Al-Qur’an menjelaskan fakta adanya perselisihan, namun juga memberikan tiga metode bagi yang berselisih sebagaimana yang dijelaskan di atas. Lebih dari itu, Al-Qur’an menjelaskan bahwa penggunaan metode sebagaimana yang dimaksud justru dapat menjadikan musuh layaknya teman yang setia. Metode Al-Qur’an itu sebenarnya dapat dijadikan sebagai asas bagi resolusi konflik (conflict resolution).

Pada ayat berikut ini, Allah menerangkan suatu cara yang manusiawi dan beradab dalam menghadapi perbedaan pendapat dan perselisihan yang berpusat pada kata kunci “tolaklah (kejahatan, permusuhan dan kebencian) dengan sesuatu yang paling baik”. Allah berfirman,

kajian metode dakwah al-quran dalam menyikapi perbedaan

Dan tidaklah sama kebaikan dan keburukan. Tolaklah (kejahatan itu) dengan cara yang lebih baik, maka tiba-tiba orang yang di antaramu dan antara dia ada permusuhan seolah-olah telah menjadi teman yang sangat setia. (QS. Fusshilat [41]: 34)

Metode dakwah yang digambarkan dalam ayat di atas memang sulit.
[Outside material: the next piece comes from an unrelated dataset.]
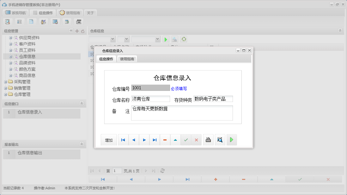Viewport: 347px width, 195px height.
Task: Refresh the 仓库信息 list with the green arrows icon
Action: pyautogui.click(x=183, y=39)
Menjadikan musuh seolah seperti kawan dekat tentunya tidak mudah dan karenanya memerlukan kesabaran sebagaimana firman Allah pada ayat berikutnya,

kajian metode dakwah al-quran dalam menyikapi perbedaan

Sifat-sifat yang baik itu tidak dianugerahkan melainkan kepada orang-orang yang sabar dan tidak dianugerahkan melainkan kepada orang-orang yang mempunyai keuntungan yang besar. (QS. Fusshilat [41]: 35)
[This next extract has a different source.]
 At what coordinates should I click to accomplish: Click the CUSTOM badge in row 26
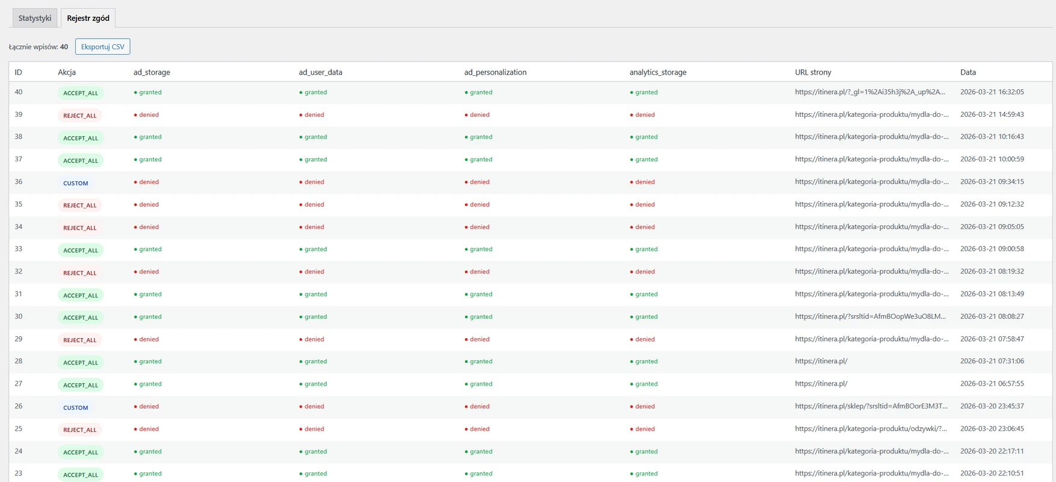point(76,408)
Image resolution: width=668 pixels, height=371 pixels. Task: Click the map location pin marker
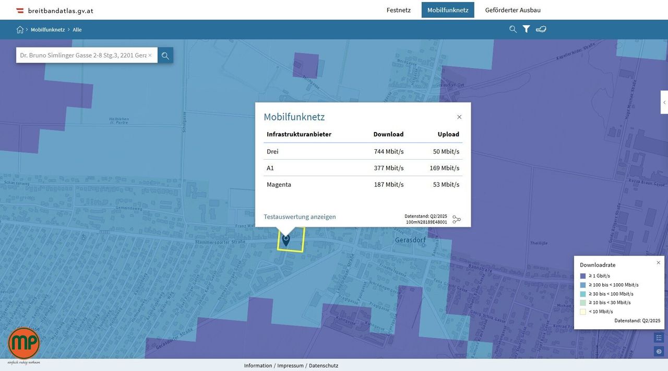[x=286, y=240]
Sebagai penutup adalah ayat Al-Qur’an yang menggambarkan dialog antara penghuni neraka akibat di dunia suka menyesatkan orang lain. Allah Swt berfirman,

kajian metode al-quran dalam menyikapi perbedaan

Allah berfirman, “Masuklah kamu sekalian ke dalam neraka bersama umat-umat jin dan manusia yang telah terdahulu sebelum kamu. Setiap suatu umat masuk (ke dalam neraka), dia mengutuk kawannya (menyesatkannya); sehingga apabila mereka masuk semuanya berkatalah orang-orang yang masuk kemudian di antara mereka kepada orang-orang yang masuk terdahulu, “Ya Tuhan kami, mereka telah menyesatkan kami, sebab itu datangkanlah kepada mereka siksaan yang berlipat ganda dari neraka”. Allah berfirman, “Masing-masing mendapat (siksaan) yang berlipat ganda, akan tetapi kamu tidak mengetahui”. (QS. Al-A’raf [7]: 38)

 

Kesimpulan

Pertama, Al-Qur’an mengajak kepada umat yang satu di tengah fakta adanya perbedaan pendapat dan perselisihan.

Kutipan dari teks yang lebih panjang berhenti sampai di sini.